Saturday, July 6, 2013

Book Review: The Days are Just Packed by Bill Watterson

Stars: 5 out of 5
Pros: "Actually, I Just Like to Say Smock.  Smock, Smock, Smock, Smock, Smock, Smock."
Cons: "If You Ache, It's Because You Don't Properly Stretch Before Exercising."




The Bottom Line
New collection style
Filled with the same old humor
For book filled with laughs

"What Would You Call the Creation of the Universe?"  "The Horrendous Space Kablooie."

The Days are Just Packed represents a change for the classic comic strip Calvin and Hobbes - at least for the books.  The strips themselves are just as funny as ever and really do hold up over time.

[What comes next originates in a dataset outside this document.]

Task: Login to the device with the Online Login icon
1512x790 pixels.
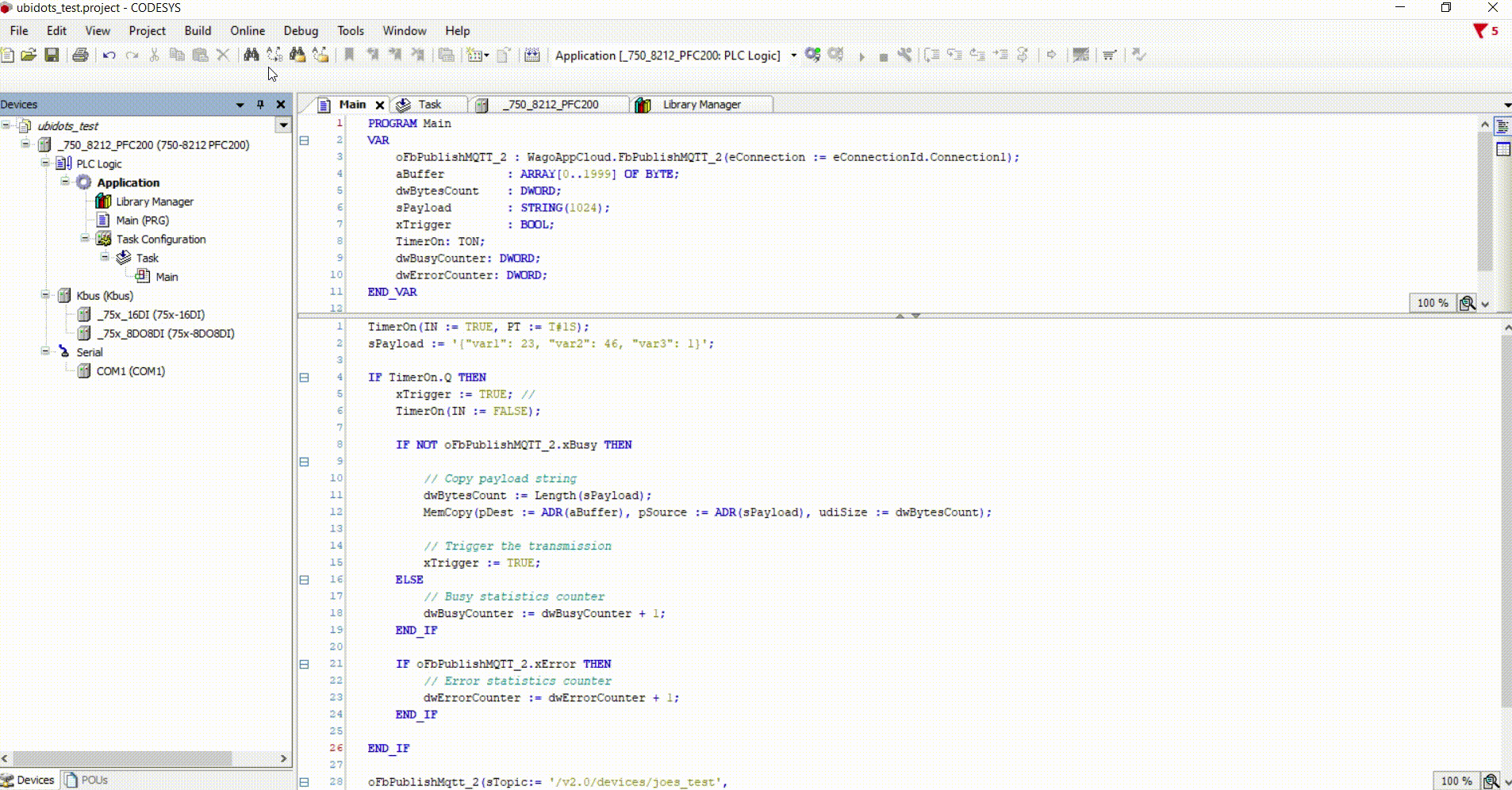Action: pos(812,55)
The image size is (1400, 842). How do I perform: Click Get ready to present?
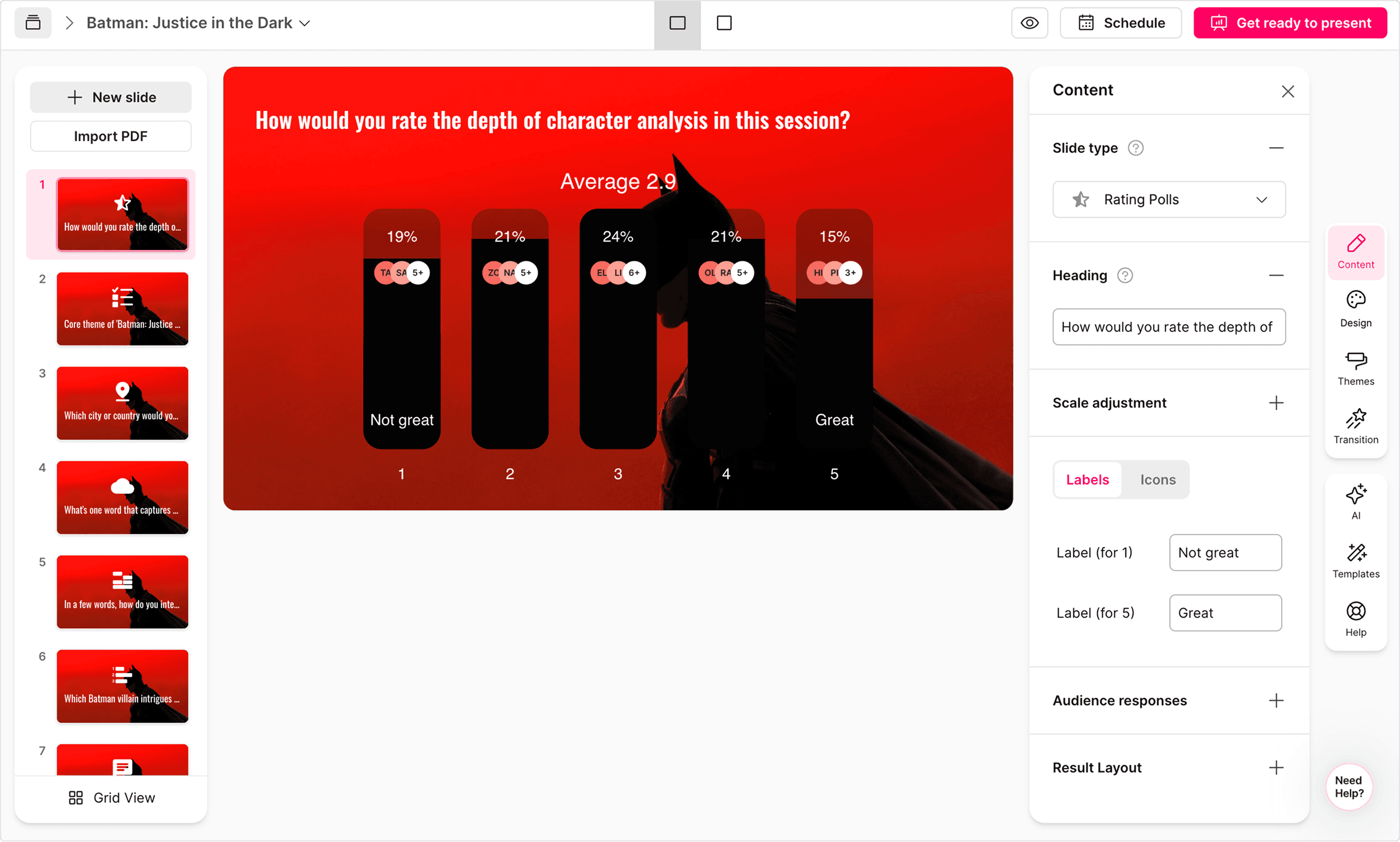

So what's this change?  The format of the books.  They are now sideways on legal size paper.  That allows for two black and white strips or one fully color Sunday strip per page.  It also means that the Sunday strips that have some unusual spacing are really able to shine.  It makes the book a tad more awkward to read, but I'm now really complaining about that.

And why would I when the contents of the book are so classic?  Here we are almost 20 years after this book came out, and I'm still laughing at the same old strips over and over again.

If you've missed the strip, it stars six-year-old Calvin and his stuffed tiger Hobbes.  Hobbes is Calvin's best friend and is completely alive to Calvin.  Of course, Hobbes can be a bit of a pain, like when he tackles Calvin for no good reason or reacts sarcastically to Calvin's brilliant ideas.  (Of course, maybe Hobbes just knows from experience that Calvin's ideas are doomed to fail.)  Calvin's world is filled with his parents, his neighbor Susie, teacher Miss Wormwood, and the bullyMo.

The strip was a mix of stories told over the course of multiple strips and one off strips that are a self-contained joke.  This book seems to have more of the single strip jokes than the longer stories, but they're all funny, so it doesn't matter.  Among the stories here, Calvin decides to believe his daily horoscope only to see it fall far short of expectations.  He also tries to time travel to get his homework for his future self so he doesn't have to do it, only to find out that it never got done because he was too busy time traveling.  The ending to that one is a classic.

There are also critics of American culture as Chewing, the magazine for gum chewers, is introduced.  The satirical look at advertising is just as true today as it was then.  There are also jokes at art culture as Calvin continues to build hideous snowmen or build with model clay.  Again, the screwing of culture is spot on and hilarious.

Since creator Bill Watterson took a break while these strips were first being run in newspapers, we have about nine months worth of strips, but they take place in a weird time where we have a touch of winter before hitting summer and then spring and summer again.  Just go with it, and you'll be fine.

The art work is stylized, and most comic strips are.  The characters are somewhere on the continuum between realistic and caricature, but you can always tell exactly what is happening.  For the jokes that rely on the surroundings, that's important.

There are really no jokes here that date the strip.  And the humor is still spot on, so everything is just as funny today as it was when these first came out 20 years ago.  If you haven't read it before, I guarantee you will laugh at the strips here.  As I said earlier, I still laugh at some of the ones I've read countless times before.

As so I highly recommend this book.  You can never go wrong with Calvin and Hobbes, and The Days are Just Packed proves it.